Perhaps it's because Americanism, it turns out, is a state of mind, unbounded by our continental shelves. The Americans who populate this collection of intertwinded stories are churlish, childish, short-sighted, bitter, often alchoholic, and fallible in uniquely American ways. Many are so wrapped up in their work and failures they fail to notice: They're living in Rome!
Or Paris, as is Lloyd Burko, longtime French correspondent of the unnamed paper. His is the first story of the collection, and a good introduction to Rachman's ideas and obsessions. He's seventy, with a much younger (fourth) wife, and he's on the downslope of a long, infamous life of unchecked impulses. He's lost his sex drive, but his wife hasn't; she spends most nights with the guy across the hall. His newspaper is out of money, and he's out of contacts, so he taps his son to feed him some dish on the goings on at the local embassy. Trouble is...
Well, things are often not as they appear in Rachman's world. Perceptions dash up against reality in surprising ways over and over again. (For journalists, these people are pretty dense.) But that's fair enough: the paper itself has no real reason for existence except the inscrutable whim of its millionaire American founder. (The story of the newspaper is told in brief italicized passages between the stories, the saga of the Ott family as it passes the newpaper down from generation to generation.) Uncertainty is the sand these people's lives are built on.

### Problem requirements
Does each statement agree with the review? Answer yes or no for each, quoting the words of the review that settle it.
1. Lloyd Burko is seventy and married to his fourth wife.
2. Lloyd Burko is the paper's correspondent in Rome.
3. The newspaper's history is told in italicized passages placed between the stories.
These rows have nothing to do with the review.

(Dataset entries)
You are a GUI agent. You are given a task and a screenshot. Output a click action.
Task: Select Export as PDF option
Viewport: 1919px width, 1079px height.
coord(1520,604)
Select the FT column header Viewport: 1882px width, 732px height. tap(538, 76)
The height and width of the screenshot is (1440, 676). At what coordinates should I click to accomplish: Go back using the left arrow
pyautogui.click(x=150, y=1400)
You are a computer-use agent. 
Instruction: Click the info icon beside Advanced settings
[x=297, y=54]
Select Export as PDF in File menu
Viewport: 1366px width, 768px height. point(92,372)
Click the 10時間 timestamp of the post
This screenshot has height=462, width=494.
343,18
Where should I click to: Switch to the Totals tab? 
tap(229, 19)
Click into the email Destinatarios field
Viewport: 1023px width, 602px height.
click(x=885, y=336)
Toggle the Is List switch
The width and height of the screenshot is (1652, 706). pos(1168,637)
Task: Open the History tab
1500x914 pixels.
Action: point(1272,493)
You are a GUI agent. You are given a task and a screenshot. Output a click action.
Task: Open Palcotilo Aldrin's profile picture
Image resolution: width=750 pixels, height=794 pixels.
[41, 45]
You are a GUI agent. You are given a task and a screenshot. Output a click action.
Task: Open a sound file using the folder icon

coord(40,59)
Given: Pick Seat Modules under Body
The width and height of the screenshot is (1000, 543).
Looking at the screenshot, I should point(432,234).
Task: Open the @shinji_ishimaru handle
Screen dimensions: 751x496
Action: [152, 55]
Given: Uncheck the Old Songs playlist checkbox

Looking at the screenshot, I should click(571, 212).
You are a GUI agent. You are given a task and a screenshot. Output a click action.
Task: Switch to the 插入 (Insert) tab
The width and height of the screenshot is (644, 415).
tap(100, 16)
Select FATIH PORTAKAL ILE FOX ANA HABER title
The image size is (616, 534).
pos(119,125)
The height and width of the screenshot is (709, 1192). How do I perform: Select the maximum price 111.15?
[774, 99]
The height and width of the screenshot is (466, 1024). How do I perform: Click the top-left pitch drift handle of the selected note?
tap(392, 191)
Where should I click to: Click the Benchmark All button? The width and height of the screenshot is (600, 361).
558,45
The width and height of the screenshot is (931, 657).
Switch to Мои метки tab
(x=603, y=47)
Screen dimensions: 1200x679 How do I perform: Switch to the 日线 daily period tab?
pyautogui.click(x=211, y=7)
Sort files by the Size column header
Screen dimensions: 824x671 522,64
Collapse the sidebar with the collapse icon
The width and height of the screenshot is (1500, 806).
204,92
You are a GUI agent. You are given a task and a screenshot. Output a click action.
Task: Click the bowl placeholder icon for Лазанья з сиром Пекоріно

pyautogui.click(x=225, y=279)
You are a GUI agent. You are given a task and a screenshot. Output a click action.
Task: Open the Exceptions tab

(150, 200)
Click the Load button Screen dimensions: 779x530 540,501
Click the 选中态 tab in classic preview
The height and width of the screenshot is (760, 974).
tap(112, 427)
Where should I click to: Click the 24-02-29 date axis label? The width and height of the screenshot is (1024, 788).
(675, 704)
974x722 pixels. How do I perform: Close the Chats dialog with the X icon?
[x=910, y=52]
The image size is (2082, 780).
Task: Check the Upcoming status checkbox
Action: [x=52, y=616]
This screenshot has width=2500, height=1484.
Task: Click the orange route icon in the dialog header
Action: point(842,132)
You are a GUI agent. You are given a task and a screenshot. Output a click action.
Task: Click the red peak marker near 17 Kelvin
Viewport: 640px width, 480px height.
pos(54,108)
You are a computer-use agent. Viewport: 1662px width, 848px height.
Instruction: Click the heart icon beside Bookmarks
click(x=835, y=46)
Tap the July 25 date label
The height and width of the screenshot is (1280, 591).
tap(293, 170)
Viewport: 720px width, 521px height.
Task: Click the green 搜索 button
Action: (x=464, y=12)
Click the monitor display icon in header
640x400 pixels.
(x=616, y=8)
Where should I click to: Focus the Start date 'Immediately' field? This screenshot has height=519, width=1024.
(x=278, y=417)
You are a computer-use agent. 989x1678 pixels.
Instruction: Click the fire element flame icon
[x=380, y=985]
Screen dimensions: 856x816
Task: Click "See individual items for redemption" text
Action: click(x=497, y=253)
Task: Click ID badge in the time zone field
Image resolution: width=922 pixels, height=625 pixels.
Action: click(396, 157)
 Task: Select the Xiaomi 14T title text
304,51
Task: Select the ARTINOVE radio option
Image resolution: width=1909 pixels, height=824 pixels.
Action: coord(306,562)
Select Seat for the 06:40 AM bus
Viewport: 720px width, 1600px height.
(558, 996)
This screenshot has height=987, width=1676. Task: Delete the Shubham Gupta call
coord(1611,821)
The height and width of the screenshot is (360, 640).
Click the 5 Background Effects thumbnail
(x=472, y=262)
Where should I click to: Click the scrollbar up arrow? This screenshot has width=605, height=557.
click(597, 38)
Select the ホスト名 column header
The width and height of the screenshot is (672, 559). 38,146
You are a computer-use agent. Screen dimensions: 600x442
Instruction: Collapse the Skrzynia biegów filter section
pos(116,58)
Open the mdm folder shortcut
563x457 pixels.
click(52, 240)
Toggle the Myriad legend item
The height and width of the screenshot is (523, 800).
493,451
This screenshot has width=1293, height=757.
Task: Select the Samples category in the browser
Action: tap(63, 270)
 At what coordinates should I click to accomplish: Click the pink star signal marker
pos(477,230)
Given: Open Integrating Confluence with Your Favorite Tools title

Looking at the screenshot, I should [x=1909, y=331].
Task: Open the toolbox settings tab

### Reply
1. Yes: "He's seventy, with a much younger (fourth) wife"
2. No: "Or Paris, as is Lloyd Burko, longtime French correspondent of the unnamed paper."
3. Yes: "The story of the newspaper is told in brief italicized passages between the stories"